NEW YORK—Comparing media executives to children in a playground, Sandra Rice, vice president of the Emma L. Bowen Foundation, said that relaxing ownership rules would leave media conglomerates free to bully their way to greater control of the industry.

“The Federal Communication Commission’s decision to relax media ownership regulations is deeply inappropriate,” said Rice, the luncheon speaker at the Donald McGannon Communication Research Center’s two-day conference examining diversity and localism in the media industry held in Pope Auditorium on Dec. 15 and 16. “So, if we accomplish nothing else over the next five years, let us keep the playing field safe” from media giants.

Earlier this year, the FCC approved new media ownership rules raising the national ownership cap from 35 percent to 45 percent, possibly opening the door for a few companies to gain ownership of a majority of the country’s television stations. The new rules also lifted a ban that prevented a company from owning a newspaper and a television or radio station in the same market, except in the smallest markets. Critics of the FCC’s actions fear that local media outlets, and the varying viewpoints they present, will be greatly diminished.

“Diversity and localism are central to the effective functioning of our media system,” said Philip Napoli, director of the McGannon Center. “Access to diverse sources and content is essential to a robust marketplace of ideas. Media content and services that address local interests and concerns are essential to the welfare of local communities.”

Many of the conference’s featured speakers—who are leading academics, activists, advocates, policy makers and media professionals in the field—expressed concerns that the recent policy decisions by the FCC neglect the importance of promoting diversity and localism in the industry.

Ernest Sotomayor, president of the board of directors of Unity Journalists of Color, equated the declining number of local broadcasters to a profound “disconnect to the community,” where media outlets are typically not representative of local communities and interests.
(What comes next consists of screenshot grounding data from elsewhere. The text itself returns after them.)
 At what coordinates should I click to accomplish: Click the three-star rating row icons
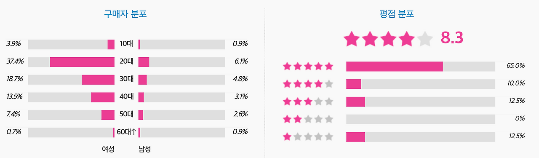[308, 102]
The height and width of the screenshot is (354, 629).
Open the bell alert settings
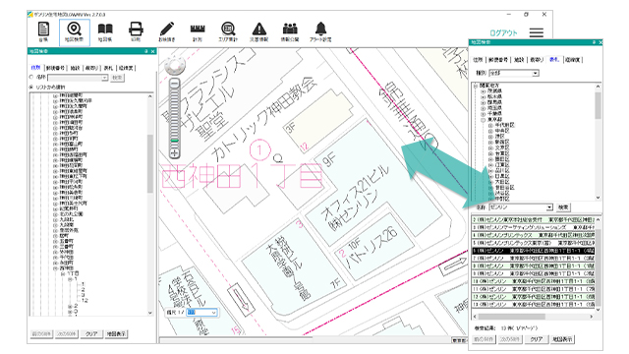click(x=320, y=32)
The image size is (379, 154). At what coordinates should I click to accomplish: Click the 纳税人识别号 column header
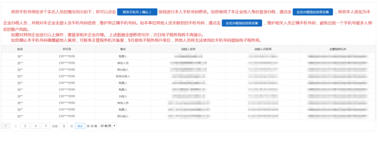263,49
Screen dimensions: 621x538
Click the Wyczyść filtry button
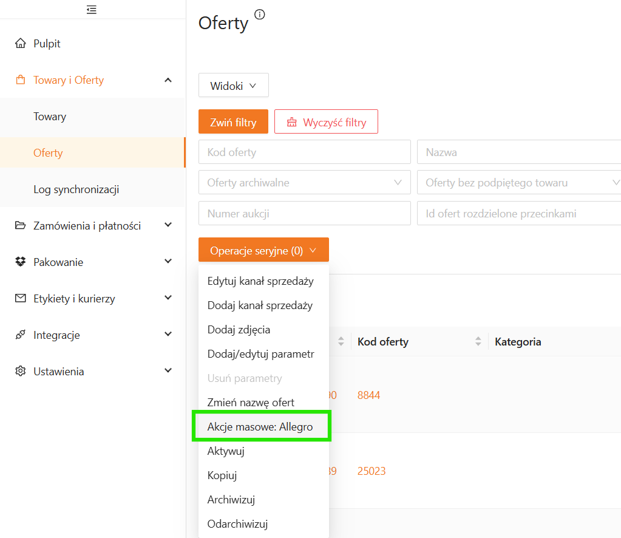point(326,122)
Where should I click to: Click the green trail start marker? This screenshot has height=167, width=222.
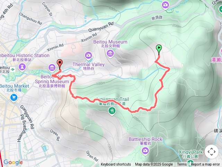[159, 49]
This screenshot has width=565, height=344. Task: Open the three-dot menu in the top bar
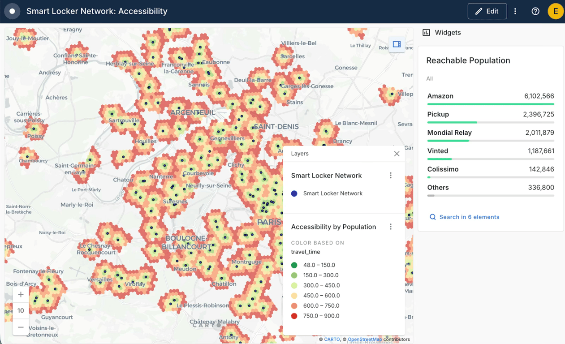[515, 11]
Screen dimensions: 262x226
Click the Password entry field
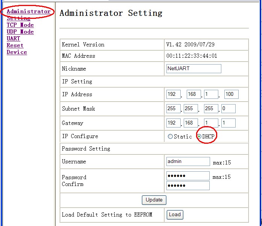tap(188, 176)

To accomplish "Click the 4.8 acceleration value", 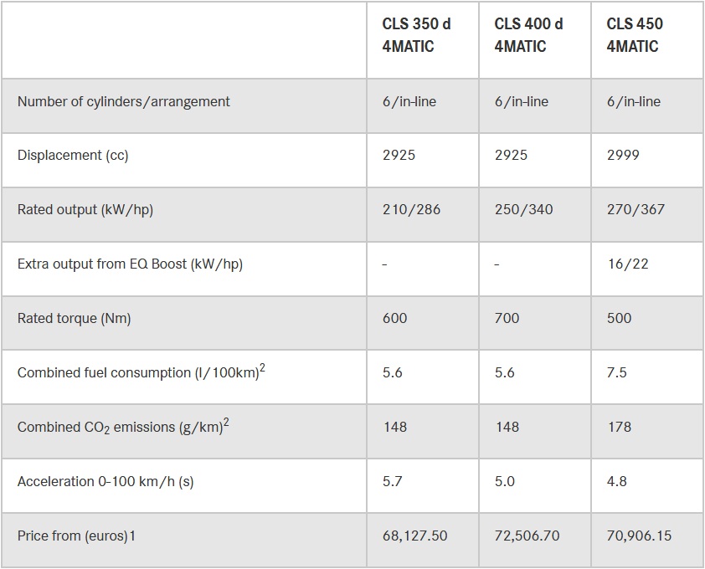I will pyautogui.click(x=617, y=481).
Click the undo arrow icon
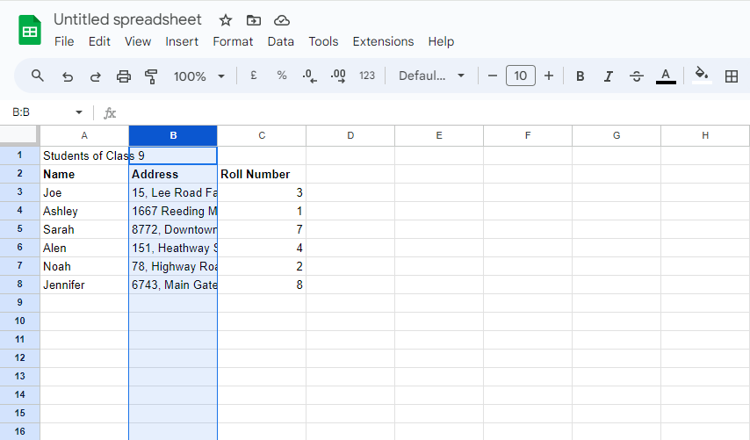 coord(67,76)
Mara Einstein, assistant professor of media studies at Queens College, said that the economics of television, which is reliant on advertising income, is mostly to blame for the industry’s subpar track record in diversity. Television executives, she said, shift industry resources away from diverse interests and toward a centrist, mainstream position to maximize viewership and earning potential. She further concluded that the industry needs “improved regulation, rather than no regulation.”

Napoli concluded, “Without attention to diversity and localism principles, we risk having a media system in which the range of viewpoints available is narrowed, and in which the opportunities to convey ideas to large audiences are available to only a select few speakers.”

A final report summarizing the research and ideas presented at the conference, as well as recommendations to foster diversity and localism in the media, will be released by the center next spring.

The McGannon Center promotes ethical and socially responsible communication policy and practices through research grants, awards programs, and an annual series of roundtable conversations, colloquia and lectures. Named after the late Donald McGannon, a Fordham alumnus and former general executive and chairman of the board of Westinghouse Broadcasting Company, the center opened in 1986 at Fordham. McGannon’s dedication to ethics and socially responsible communication policy are the foundation of the center’s operations.